Cumhurbaşkanı Erdoğan " Sakın yanlışa düşüp de bunları desteklemeyin" (2)

Güncelleme Tarihi:

Cumhurbaşkanı Erdoğan  Sakın yanlışa düşüp de bunları desteklemeyin (2)
Oluşturulma Tarihi: Ağustos 18, 2017 15:49

Cumhurbaşkanı Erdoğan " Sakın yanlışa düşüp de bunları desteklemeyin" (2)

Haberin Devamı

Güven USTA/ İSTANBUL,(DHA) Cumhurbaşkanı Recep Tayyip Erdoğan, cuma namazını Yıldız Hamidiye Camii'nde kıldı. Erdoğan namaz sonrası camiden çıkarken gazetecilerin sorularını yanıtladı.

Erdoğan, Almanya Başbakanı Angela Merkel'in, Gümrük Birliği anlaşmasının güncellenmeyeceğine yönelik açıklamalarının sorulması üzerine, "Türkiye'nin tansiyon düşürme noktasında herhangi bir sorumluluğu yoktur. Eğer bu konuda sorumluluk aranıyorsa bunun baş sorumlusu Almanya'nın ta kendisidir. Almanya şu ana kadar kendi iç siyasi çekişmelerini sürekli olarak Türkiye ile ve diğer bazı Avrupa ülkelerini de yanına almak suretiyle bu sürece taşımıştır. Almanya, Avrupa Birliği müktesebatına uymayan bir ülke konumuna düşmüştür" dedi.


 

"ALMANYA'DA YAŞAYAN TÜM VATANDAŞLARIMIN BİR ONUR MÜCADELESİDİR"

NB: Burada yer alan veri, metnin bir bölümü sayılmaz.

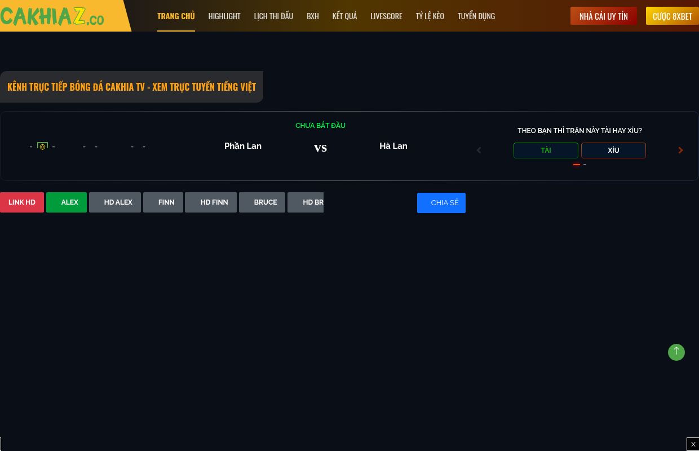Image resolution: width=699 pixels, height=451 pixels.
Task: Switch to ALEX stream link
Action: click(x=67, y=202)
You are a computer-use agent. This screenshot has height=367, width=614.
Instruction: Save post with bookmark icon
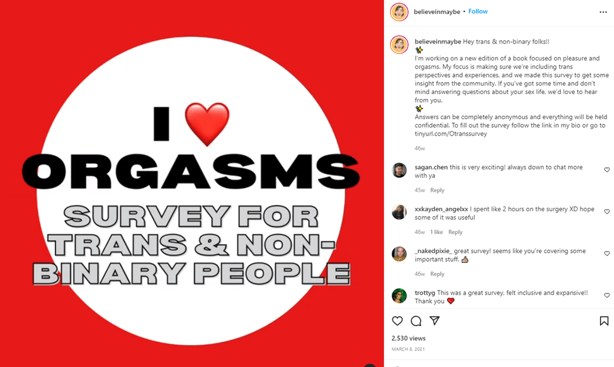coord(604,321)
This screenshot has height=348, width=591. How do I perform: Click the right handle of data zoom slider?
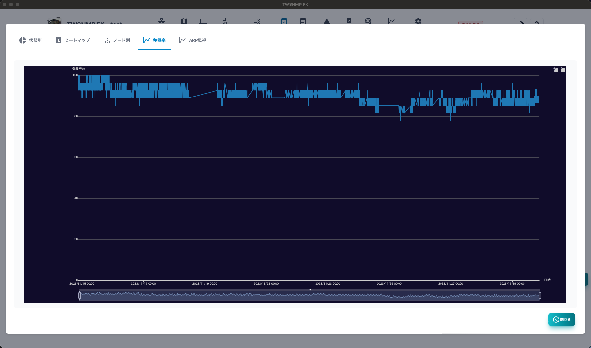[540, 295]
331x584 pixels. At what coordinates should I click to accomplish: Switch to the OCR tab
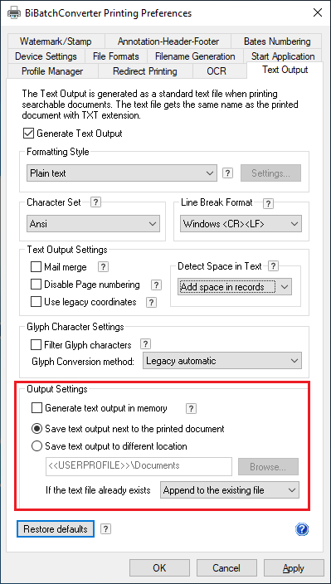[217, 71]
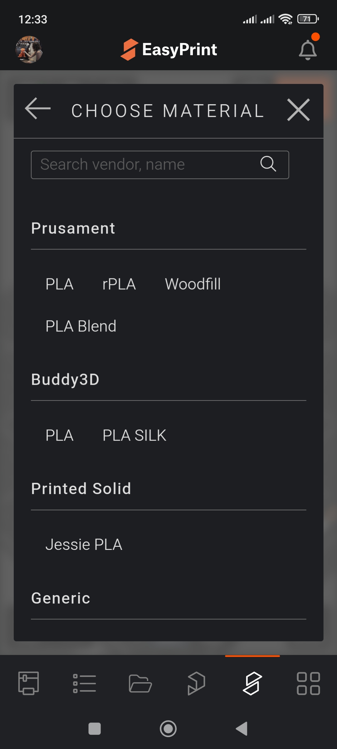Open the user profile avatar

[x=29, y=50]
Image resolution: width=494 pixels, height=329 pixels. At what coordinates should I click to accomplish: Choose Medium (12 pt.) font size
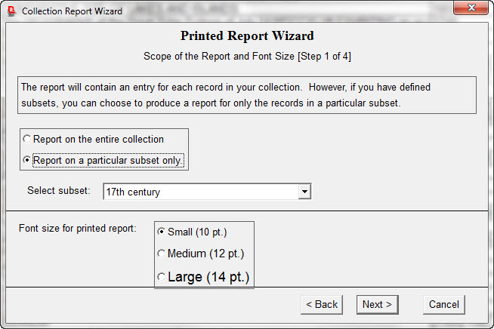[161, 254]
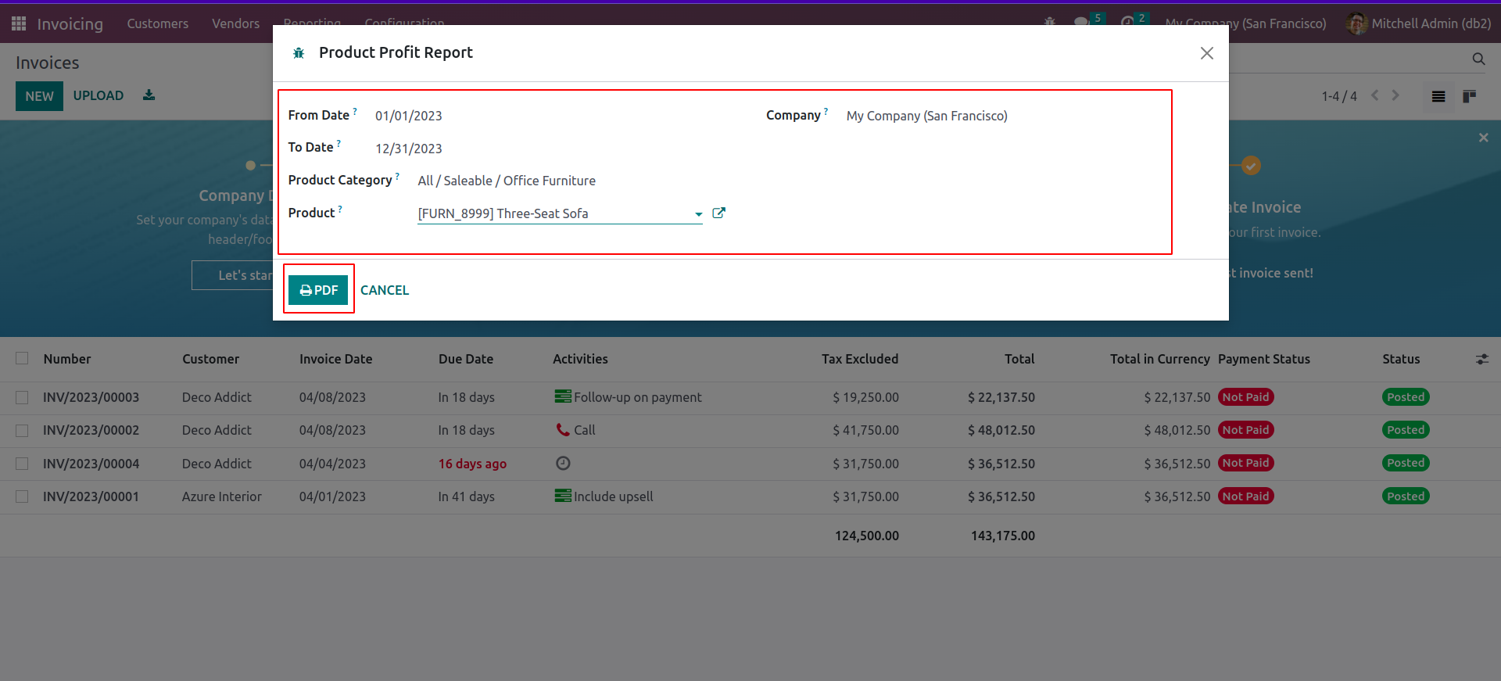Open Mitchell Admin user menu
The image size is (1501, 681).
click(1419, 23)
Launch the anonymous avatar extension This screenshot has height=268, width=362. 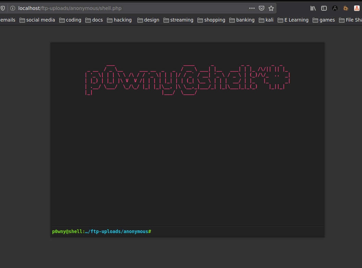335,8
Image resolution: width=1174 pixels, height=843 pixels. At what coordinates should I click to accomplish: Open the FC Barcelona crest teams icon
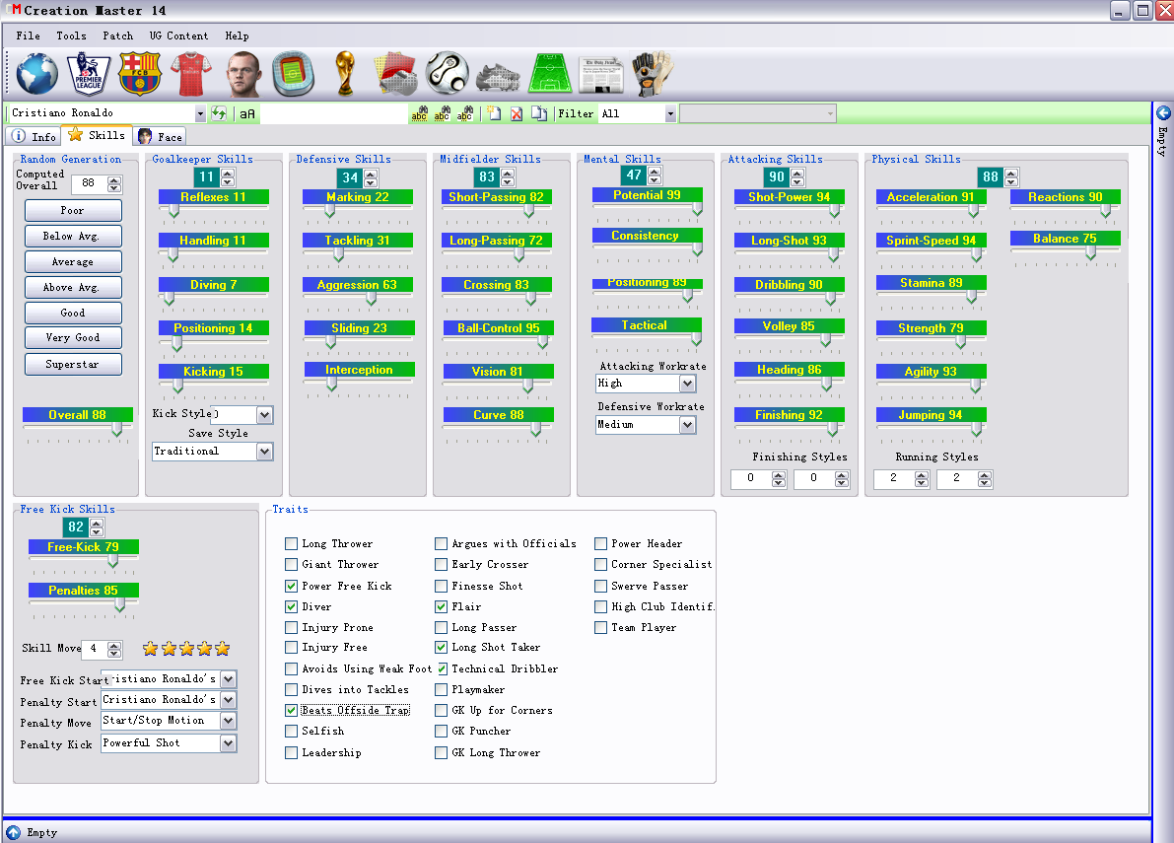140,73
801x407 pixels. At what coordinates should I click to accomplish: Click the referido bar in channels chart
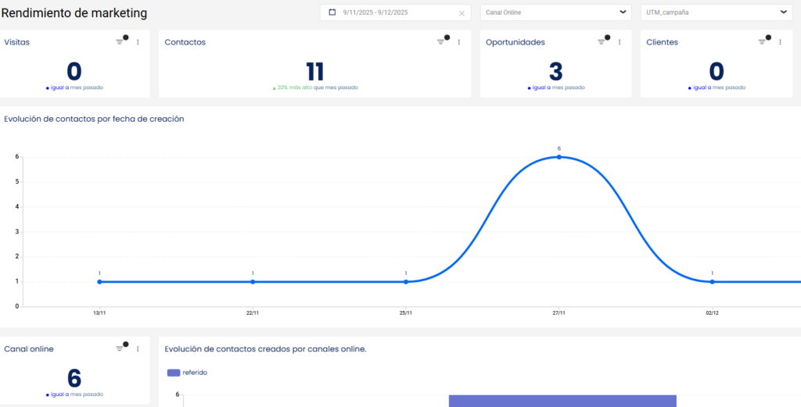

Erdoğan, "Bir vize konusu olmuştur, Avrupa Birliği sözünde durmamıştır. Aynı şekilde mültecilerle ilgili Türkiye'ye ödeme vaadinde bulundukları biliyorsunuz bir rakam olmuştur ki bu bizim bütçemize girecek bir para olmamıştır. 3 artı 3 milyar avro gibi bir söz vermişlerdir. Bu parayı vermedikleri gibi şu ana kadar arazide kullanan rakam 825 milyon avrodur. Bizim ise harcamış olduğumuz rakam, 30 milyar avroyu aşmıştır. Avrupa Birliği bu noktada vaadinde durdu mu? Durmadı. Şu anda Almanya neyi konuşuyor? Almanya şu anda işte 25-30 gün sonra yapılacak olan seçim için adeta SPD ve Hristiyan Demokratlar olarak 'Türkiye'yi ne kadar hırpalarsak o kadar içeride fazla oy alırız.' havasına düşmüşlerdir. Ben de Almanya'daki bütün soydaşlarıma diyorum ki, sakın bir yanlışa düşüp de bunları desteklemeyin. Ne Hristiyan Demokratları ne SPD'yi ne Yeşilleri... Bunların hepsi Türkiye düşmanıdır. Orada şu anda Türkiye'ye karşı düşmanlık yapmayan siyasi partilere gerekli desteği verin. Birinci parti, ikinci parti olmaları önemli değil, onlara verin. Çünkü bu bir yerde artık Almanya'da yaşayan tüm vatandaşlarımın bir onur mücadelesidir. O soylu mücadeleyi demokratik haklarını kullanmak suretiyle vermelerini tavsiye ediyorum" diye konuştu.


 

"1 MİLYONA YAKIN OY KULLANACAK OLAN TÜRK SEÇMEN VAR"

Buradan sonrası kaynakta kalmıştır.